Background: Niraparib and bevacizumab are the only FDA-approved first-line maintenance (1LM) therapies for advanced ovarian cancer (AOC) without a biomarker requirement. However, little information exists regarding the effectiveness of these treatments in the real world. Methods: We identified 89 AOC patients from the US-based deidentified Integra PrecisionQ database who received 1LM bevacizumab (n=31) or niraparib (n=58) following induction chemotherapy (CT) ± bevacizumab initiated between July 1, 2019, and March 31, 2021, and followed them until the data cut-off of March 31, 2022. Using the start of maintenance therapy as the index date, we examined patient characteristics, time to next treatment or death (TTNT; often used as a real-world proxy for progression-free survival), and overall survival (OS) for these treatment groups. Results: For patients who received 1LM bevacizumab, the median age was 69 years, 65% had Stage III cancer at index date, 84% had Eastern Cooperative Oncology Group (ECOG) performance status 0–1, and 87% received CT + bevacizumab as first-line therapy. For patients who received 1LM niraparib, the median age was 68.5 years, 66% had Stage III cancer at index date, 88% had an ECOG performance status of 0–1, and 79% received chemotherapy alone as first-line therapy.

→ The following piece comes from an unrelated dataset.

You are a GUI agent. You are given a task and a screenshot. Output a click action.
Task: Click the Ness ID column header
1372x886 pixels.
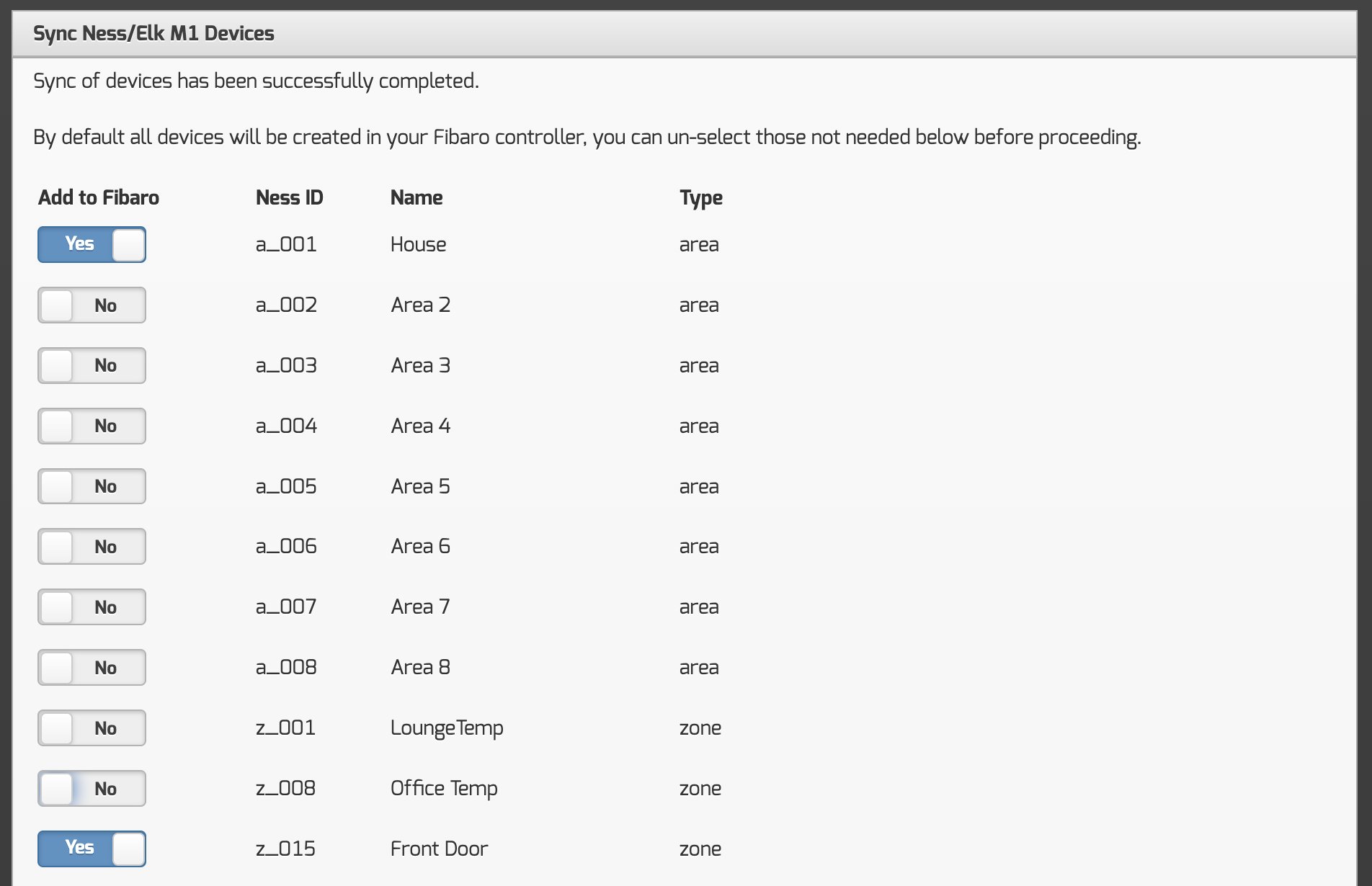point(289,198)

Only 1 bevacizumab (BRCAm) and 11 niraparib (4 BRCAm, 7 BRCAwt HRd) patients had known homologous recombination deficiency (HRd)-positive tumors. Patients treated with bevacizumab had a median TTNT of 4.5 months (mo) and a 12-month OS mark of 83.6%; for patients treated with niraparib, the corresponding values were 9.9 mo and 96.3%. Conclusions: Our study provides real-world outcomes data for newly diagnosed AOC patients receiving maintenance niraparib or bevacizumab following CT +/- bevacizumab. HRd testing results were only available for 19% of bevacizumab- and 40% of niraparib-treated patients, highlighting a need for greater testing in the real world. Future studies should examine which patient characteristics are associated with long-term survival for these and other treatment options to aid in the decision-making process. Funding: GSK215281.

*95% confidence intervals in parentheses. HR, homologous recombination; HRd, HR deficiency; HRp, HR proficiency; NR, not reached. Note that this is a non-comparative study.